>> Start Data records

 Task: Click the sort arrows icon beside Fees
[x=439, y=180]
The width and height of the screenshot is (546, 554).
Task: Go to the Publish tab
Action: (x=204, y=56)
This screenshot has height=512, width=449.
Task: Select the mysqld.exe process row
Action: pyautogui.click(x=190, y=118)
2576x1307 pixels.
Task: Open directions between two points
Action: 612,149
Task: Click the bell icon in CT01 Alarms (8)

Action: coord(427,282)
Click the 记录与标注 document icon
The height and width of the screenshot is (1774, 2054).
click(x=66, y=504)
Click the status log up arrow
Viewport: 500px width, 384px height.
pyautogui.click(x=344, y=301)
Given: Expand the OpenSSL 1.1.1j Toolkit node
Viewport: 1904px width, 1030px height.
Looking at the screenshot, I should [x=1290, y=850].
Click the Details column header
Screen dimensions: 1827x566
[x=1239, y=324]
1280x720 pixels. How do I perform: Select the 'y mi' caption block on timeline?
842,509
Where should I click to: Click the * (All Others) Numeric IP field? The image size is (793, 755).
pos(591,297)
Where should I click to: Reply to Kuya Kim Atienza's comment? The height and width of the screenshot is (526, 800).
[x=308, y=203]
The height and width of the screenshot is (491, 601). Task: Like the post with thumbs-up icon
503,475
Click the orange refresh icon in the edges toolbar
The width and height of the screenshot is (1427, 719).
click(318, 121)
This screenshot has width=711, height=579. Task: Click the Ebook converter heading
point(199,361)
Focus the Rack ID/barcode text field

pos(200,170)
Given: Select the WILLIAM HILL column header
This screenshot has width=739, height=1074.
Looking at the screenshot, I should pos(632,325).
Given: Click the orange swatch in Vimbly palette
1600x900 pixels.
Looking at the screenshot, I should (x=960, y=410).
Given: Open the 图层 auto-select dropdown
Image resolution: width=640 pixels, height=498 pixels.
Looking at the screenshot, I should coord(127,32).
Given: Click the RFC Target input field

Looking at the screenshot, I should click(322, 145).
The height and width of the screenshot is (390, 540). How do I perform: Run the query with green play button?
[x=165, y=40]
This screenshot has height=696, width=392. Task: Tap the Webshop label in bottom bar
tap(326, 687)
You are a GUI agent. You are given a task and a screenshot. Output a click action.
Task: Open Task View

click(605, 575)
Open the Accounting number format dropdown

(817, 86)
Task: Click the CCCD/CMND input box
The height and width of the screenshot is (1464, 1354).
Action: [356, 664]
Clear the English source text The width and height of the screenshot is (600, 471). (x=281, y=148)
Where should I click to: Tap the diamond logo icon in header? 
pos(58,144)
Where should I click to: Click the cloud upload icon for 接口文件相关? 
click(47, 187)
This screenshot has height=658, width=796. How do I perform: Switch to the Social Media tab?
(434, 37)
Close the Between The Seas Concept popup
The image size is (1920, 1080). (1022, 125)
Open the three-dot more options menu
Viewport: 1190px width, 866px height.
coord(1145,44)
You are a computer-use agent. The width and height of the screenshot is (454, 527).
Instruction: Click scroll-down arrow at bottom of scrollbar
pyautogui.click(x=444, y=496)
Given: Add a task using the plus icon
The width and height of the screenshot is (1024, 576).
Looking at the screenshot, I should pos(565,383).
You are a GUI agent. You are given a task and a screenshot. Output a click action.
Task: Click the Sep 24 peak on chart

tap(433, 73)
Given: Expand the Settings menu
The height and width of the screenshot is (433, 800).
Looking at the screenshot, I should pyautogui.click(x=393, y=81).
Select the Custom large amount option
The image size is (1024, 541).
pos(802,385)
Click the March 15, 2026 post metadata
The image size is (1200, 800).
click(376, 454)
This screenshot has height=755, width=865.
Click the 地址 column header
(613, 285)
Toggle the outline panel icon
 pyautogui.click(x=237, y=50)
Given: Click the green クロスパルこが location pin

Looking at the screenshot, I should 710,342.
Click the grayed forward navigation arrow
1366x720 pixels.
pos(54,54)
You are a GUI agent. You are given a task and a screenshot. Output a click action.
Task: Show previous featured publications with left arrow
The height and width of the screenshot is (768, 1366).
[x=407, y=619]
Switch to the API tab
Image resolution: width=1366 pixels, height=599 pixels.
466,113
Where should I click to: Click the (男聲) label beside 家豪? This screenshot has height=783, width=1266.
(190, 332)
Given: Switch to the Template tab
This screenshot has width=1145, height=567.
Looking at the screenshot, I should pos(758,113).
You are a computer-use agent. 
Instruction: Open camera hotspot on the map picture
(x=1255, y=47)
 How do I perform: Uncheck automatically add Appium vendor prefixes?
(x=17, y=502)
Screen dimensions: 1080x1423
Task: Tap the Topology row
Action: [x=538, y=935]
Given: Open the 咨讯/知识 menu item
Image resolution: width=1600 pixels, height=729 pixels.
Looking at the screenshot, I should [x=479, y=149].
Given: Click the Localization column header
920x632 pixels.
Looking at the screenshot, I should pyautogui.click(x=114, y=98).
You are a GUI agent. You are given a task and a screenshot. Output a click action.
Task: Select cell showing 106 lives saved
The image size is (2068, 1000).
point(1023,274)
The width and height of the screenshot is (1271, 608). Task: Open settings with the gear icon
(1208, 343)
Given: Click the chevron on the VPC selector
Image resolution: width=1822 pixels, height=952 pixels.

>> End Data records

Recast everything in the records above as a numbered list, from the line containing "Click the grayed forward navigation arrow" down to the line containing "should pyautogui.click(x=114, y=98).", including both of those lines. Leave out any blank lines.

# In response
1. Click the grayed forward navigation arrow
2. 1366x720 pixels.
3. pos(54,54)
4. You are a GUI agent. You are given a task and a screenshot. Output a click action.
5. Task: Show previous featured publications with left arrow
6. The height and width of the screenshot is (768, 1366).
7. [x=407, y=619]
8. Switch to the API tab
9. Image resolution: width=1366 pixels, height=599 pixels.
10. 466,113
11. Where should I click to: Click the (男聲) label beside 家豪? This screenshot has height=783, width=1266.
12. (190, 332)
13. Given: Switch to the Template tab
14. This screenshot has width=1145, height=567.
15. Looking at the screenshot, I should pos(758,113).
16. You are a computer-use agent. 
17. Instruction: Open camera hotspot on the map picture
18. (x=1255, y=47)
19.  How do I perform: Uncheck automatically add Appium vendor prefixes?
20. (x=17, y=502)
21. Screen dimensions: 1080x1423
22. Task: Tap the Topology row
23. Action: [x=538, y=935]
24. Given: Open the 咨讯/知识 menu item
25. Image resolution: width=1600 pixels, height=729 pixels.
26. Looking at the screenshot, I should [x=479, y=149].
27. Given: Click the Localization column header
28. 920x632 pixels.
29. Looking at the screenshot, I should pyautogui.click(x=114, y=98).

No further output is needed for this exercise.